Behavioral modification requires specialized expertise in corporate change management. For corporations, this often involves tailored training programs, strategic communications and adaptive policies. However, even the best-designed training, communication and policy plans can fail without meaningful support from the executive team, extending through to frontline workers.
Just as you need qualified professionals to staff your investigation team and data scientists to manage data/root cause analysis, you also need seasoned corporate behavior modification specialists who understand how to implement and manage organizational changes effectively. These corporate change management experts should have a strong background in communication, executive training, policy and if possible also be legal experts.

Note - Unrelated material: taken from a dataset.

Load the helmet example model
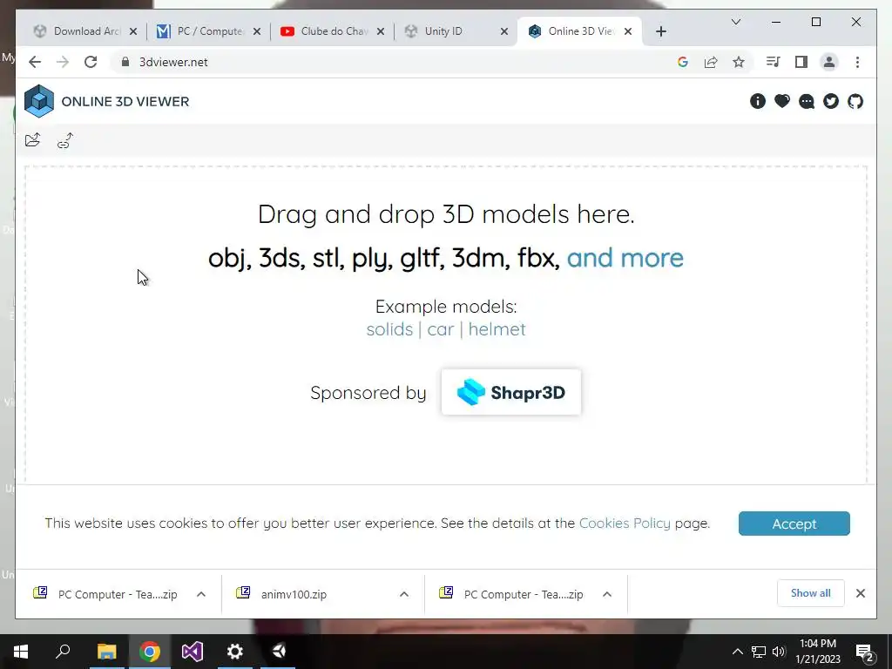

This role is not ideal for a lawyer but someone who understands how both the law and lawyers operate. Ideally the organization chooses someone who can work with the communications, training and legal departments while also handling executive messaging on the subject. For this role to succeed there must be direct access to the chief compliance officer or leader of the compliance department, as well as access to the executives they will be helping to create the communication strategies for.
A holistic approach
Ultimately, building a robust compliance program necessitates a holistic approach that considers both its evolution and response to past issues. Compliance leaders must look beyond checklists to evaluate how their programs address compliance risks substantively. A program that evolves and tackles root causes effectively demonstrates a genuine commitment to ethical behavior and legal adherence, which can influence regulatory decisions on whether to pursue charges or negotiate resolutions.
The DOJ has indicated that proactive compliance may not just help companies in ongoing investigations but can help them prevent future investigations altogether.
An effective compliance program is defined by its adaptability and its ability to drive meaningful change. This requires all three separate areas of the department to report directly to their Chief compliance officer or compliance leadership. This helps ensure that a program is not merely one-dimensional (investigations only) and taking a reactive stance but that it represents a sincere effort to uphold ethical standards (root cause analysis) and prevent future misconduct, focusing on a proactive approach (behavioral modification).
By taking a proactive approach, companies not only strengthen their corporate accountability but also enhance the integrity of the regulatory framework governing their business practices. None of the three key areas regulators expect to see in a compliance program are ideally staffed by lawyers.
Although a robust legal department is highly beneficial and can serve as a valuable partner to a compliance program, lawyers are not necessarily equipped with the specialized skills required for these areas.
When a company creates an independent compliance department and uses a three-pronged approach staffed by appropriately credentialed individuals, all supported by organization-wide buy-in, and direct access to leadership the company can establish a solid and dependable compliance program, ensuring stability in their compliance efforts and avoidance of regulatory interventions.